%%

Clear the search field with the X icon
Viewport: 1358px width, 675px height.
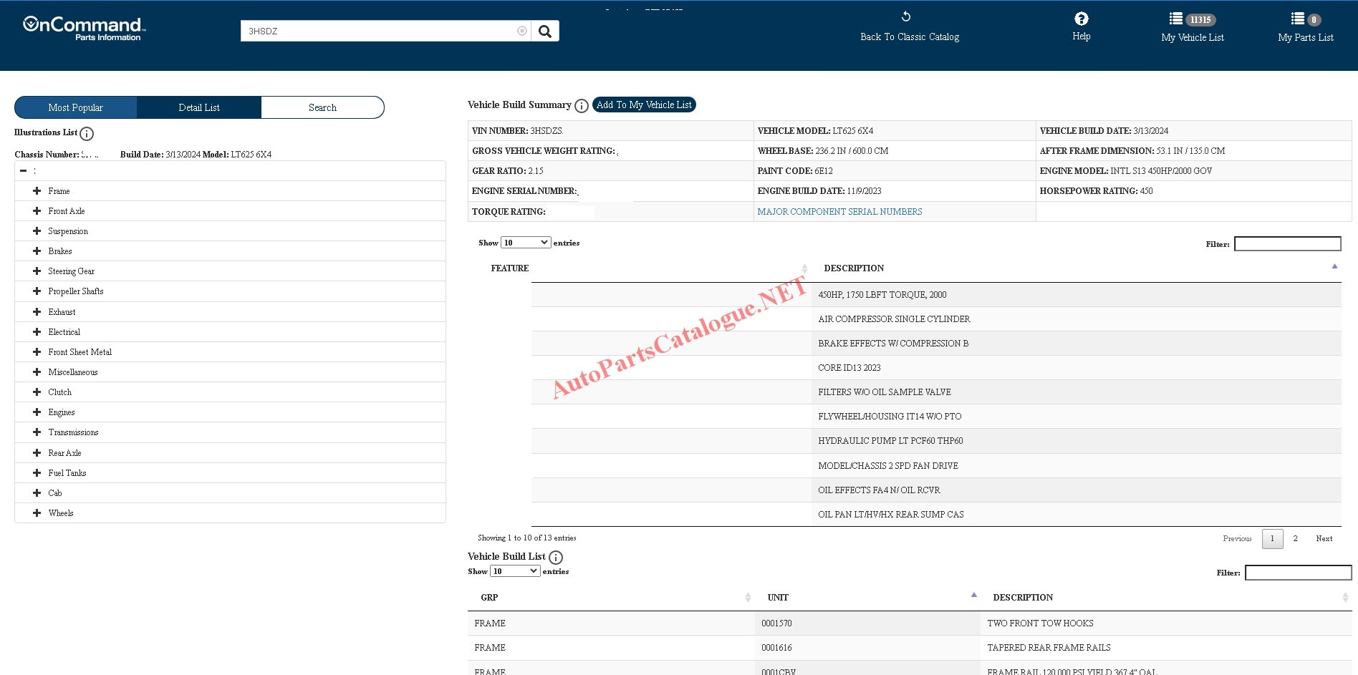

%%
%%

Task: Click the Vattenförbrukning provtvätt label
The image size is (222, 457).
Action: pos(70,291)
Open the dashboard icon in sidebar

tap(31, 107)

%%

WHAT THIS TASK INVOLVES:
Using the entries above, repeat only the lines from the one containing "Clear the search field with the X icon" through the one containing "Viewport: 1358px width, 675px height.", end lines included.

ANSWER TO THIS PROBLEM:
Clear the search field with the X icon
Viewport: 1358px width, 675px height.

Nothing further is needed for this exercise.